Monday, January 14, 2013
I'm Still Shooting With an Original 5D
As a rule, I'm not an overly judgmental person but I will say this, as judgmental as it sounds: If most of your world of photography revolves around gear, i.e., the latest cameras, lenses, lights, software and more, it's a very small and sterile photographic world you live in.
Now don't get me wrong. I'm not looking down on the gear we all use to do this thing we do. And keeping abreast of what's going with gear -- what's new and different, what will help you become a more efficient and productive photographer -- is important. But if all you mostly know about (or care about) is the latest equipment coming onto the market and you're less interested in the creative aesthetics of photography and how to achieve those aesthetics, you're going to be, or mostly remain, a fairly sterile photographer in terms of the creatively satisfying output of your camera.

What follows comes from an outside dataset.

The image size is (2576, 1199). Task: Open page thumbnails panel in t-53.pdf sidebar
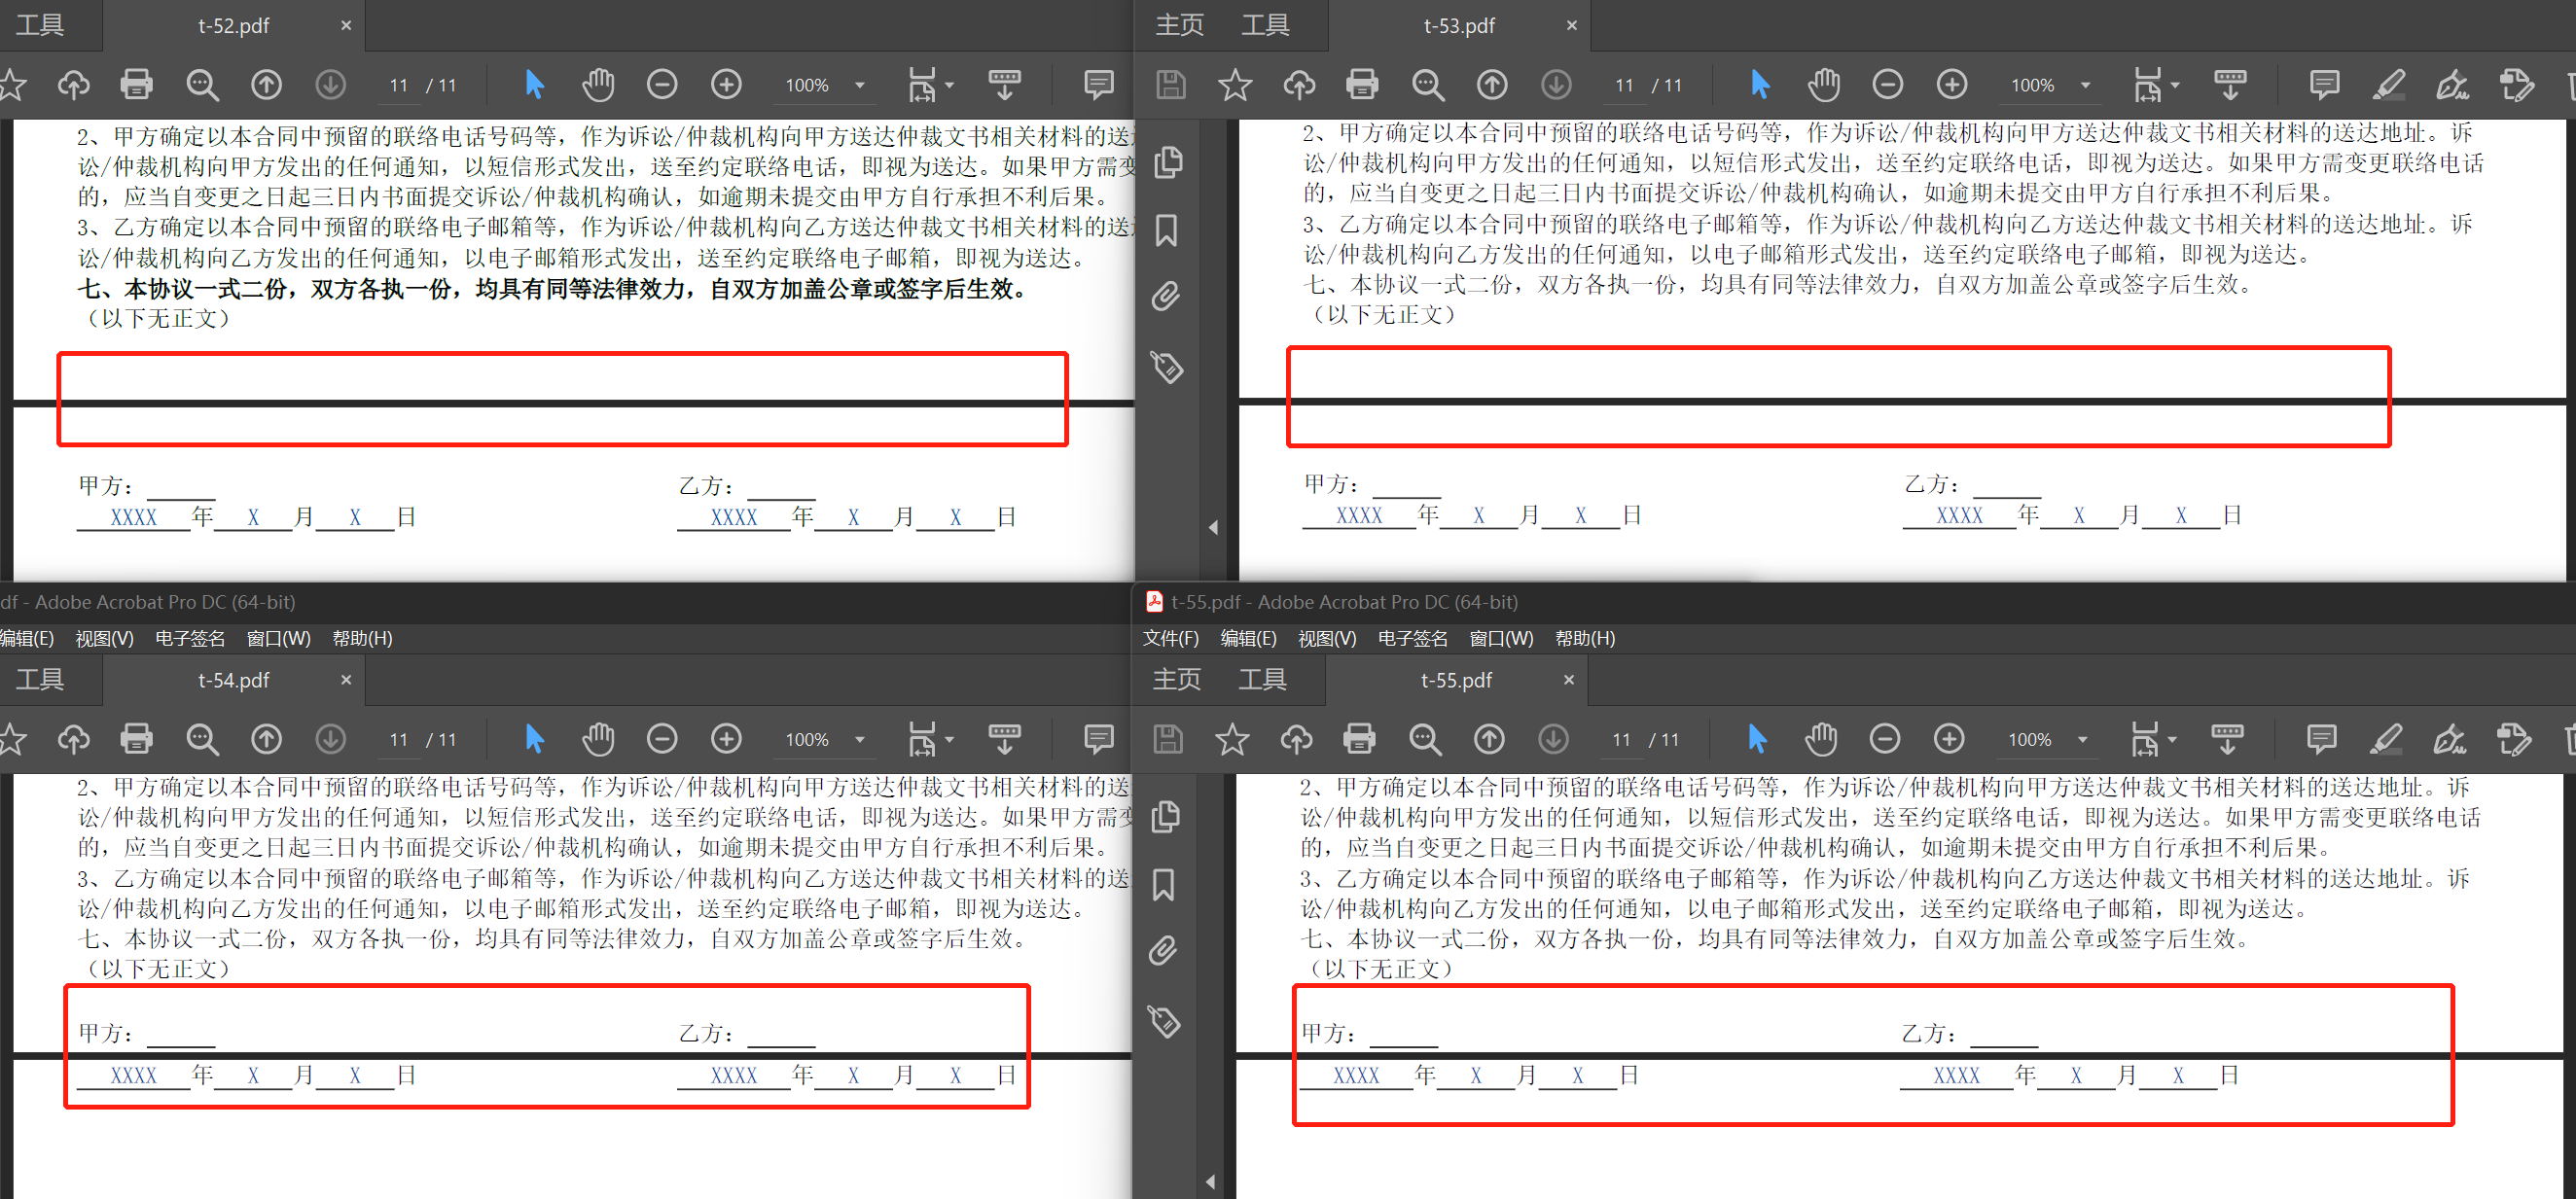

I bought a Canon EOS 5D when it was first released. At the time, I think it cost somewhere around $3500 or $3600 with tax. I did so because it was the first Canon camera with a full-frame sensor that I could more easily afford. If I remember correctly, that was in 2006. Guess what? It's 6 years later and I'm still shooting with that same Canon 5D. Why? Because the subsequent, next-gen, Canon cameras won't make me a better photographer and they won't improve the output of my camera in the ways that truly matter to me. Because of that, I haven't seen why I should have spent the money to upgrade. In other words, if it ain't broken, don't fix it or replace it. I don't consider the aesthetics of what I produce to be broken. More importantly, my clients don't see it that way either. So why should I fix it or replace by upgrading?

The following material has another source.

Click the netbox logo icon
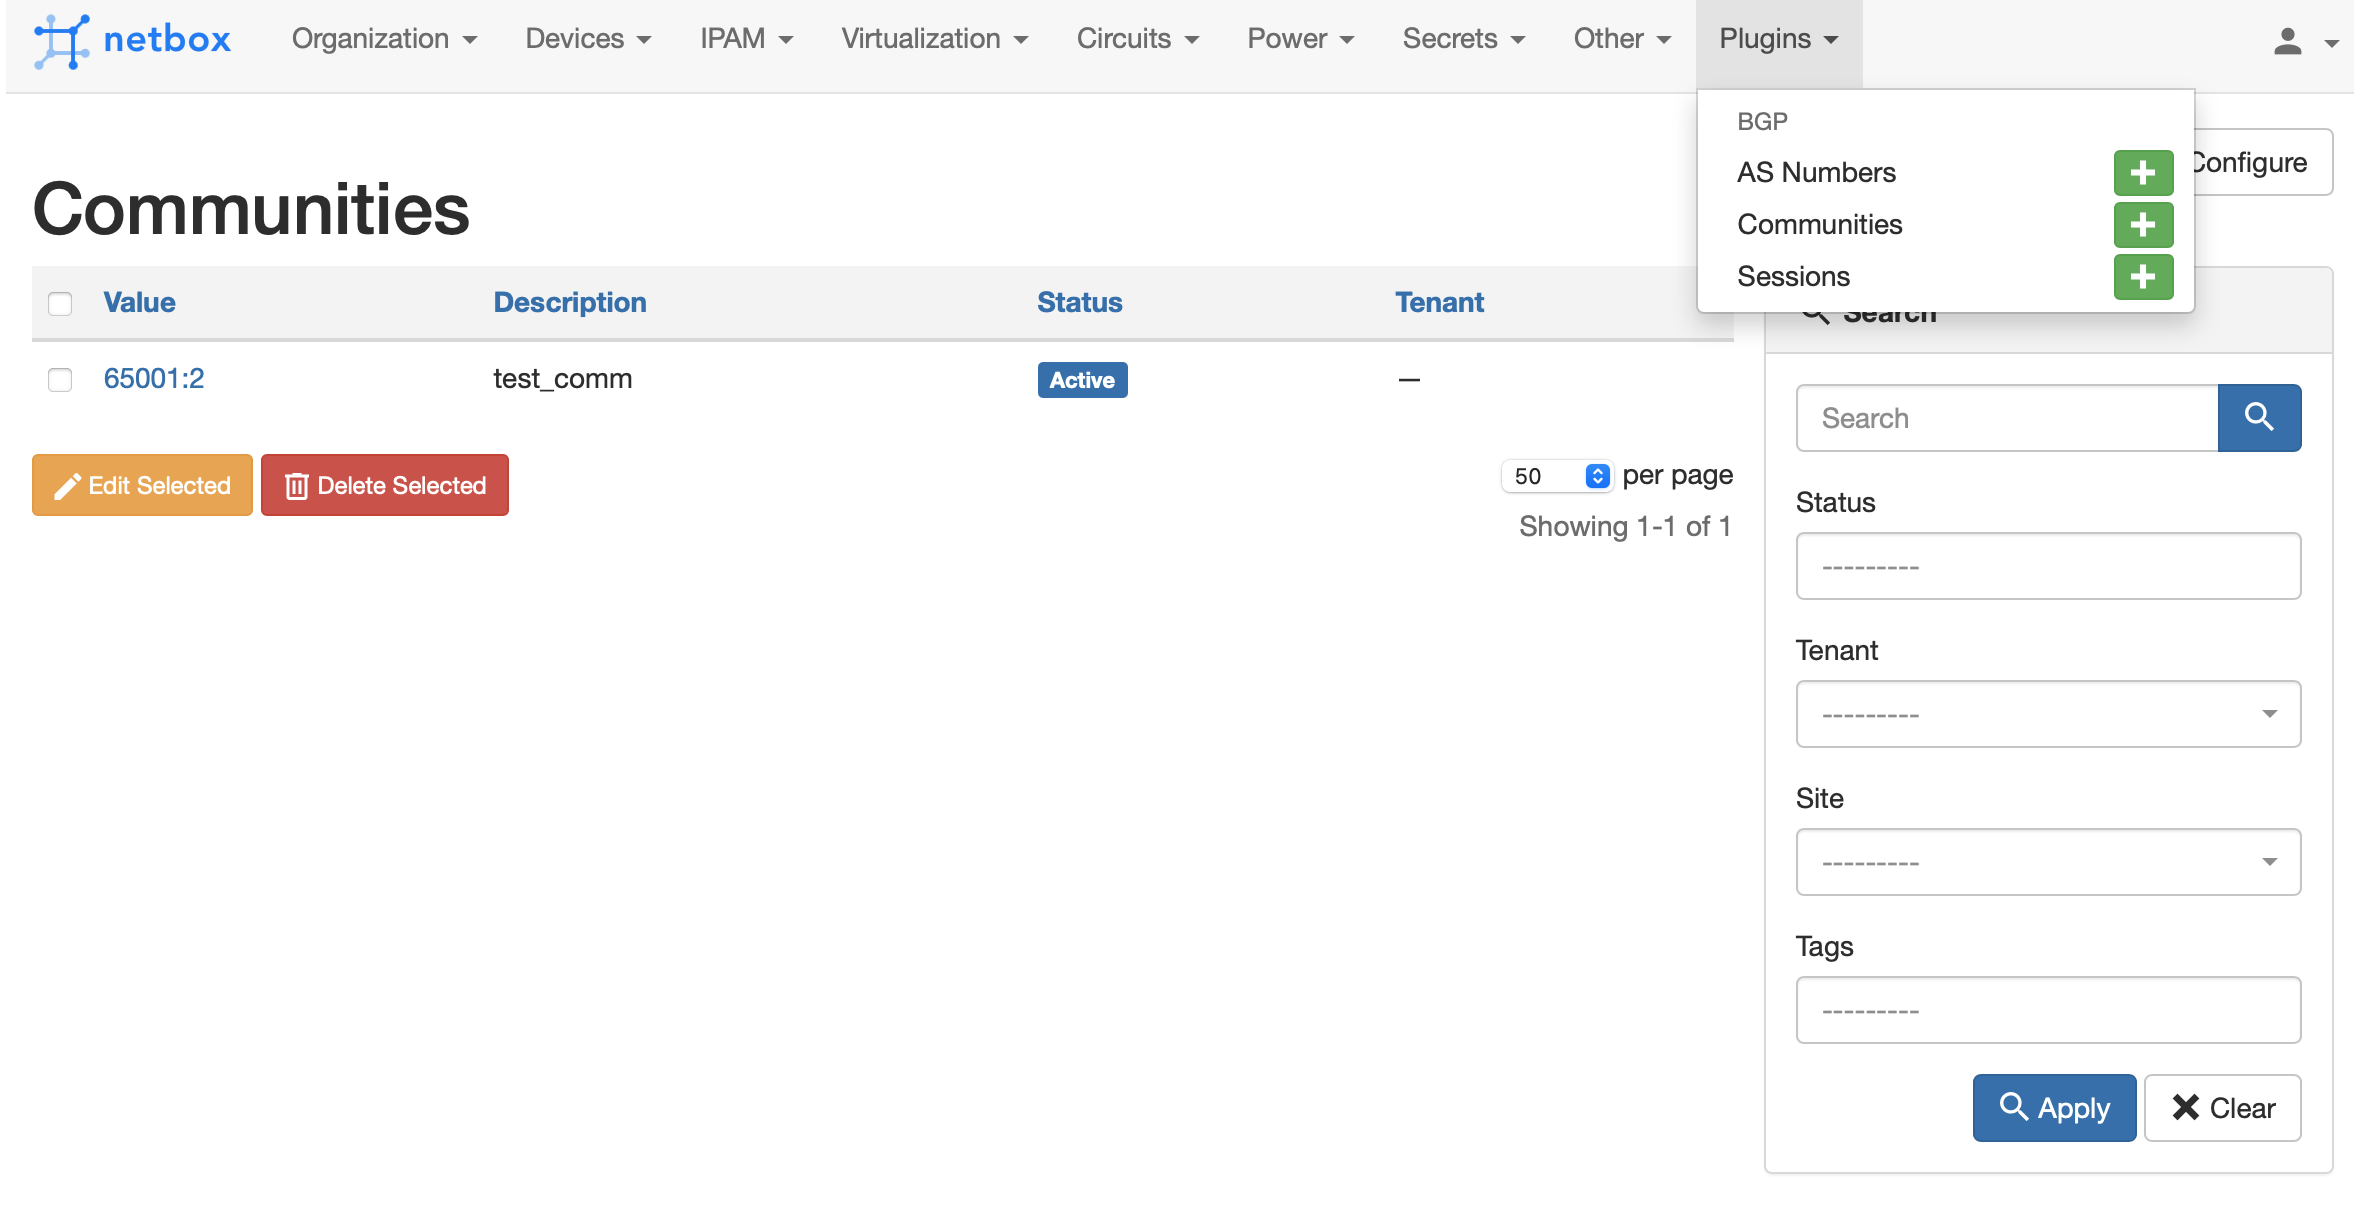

That's not to say that, since purchasing my 5D, I haven't purchased any other gear. I have. I've purchased glass, lights, grip, and more. But a camera body? Nope. No reason to do so. And until my 5D decides to stop working (It has hundreds of thousands of shutter actuations on it) I'm not going to upgrade it. When it does quit on me, I'll probably have it fixed and relegate it to a backup. At that time, I will possibly purchase one of the next-gen 5Ds. Or, maybe not. I might simply purchase another original 5D, a much newer one or a brand new one (if I can find one) from some seller's old stock because, frankly, for me, the Canon 5D gets the job done. I'm not being negative on the newer camera bodies but, honestly, there's not a thing those next-gen Canon camera bodies (like the Mk II or Mk III) do that I truly need a camera body to do for the kind of work I perform. Not a freaking thing.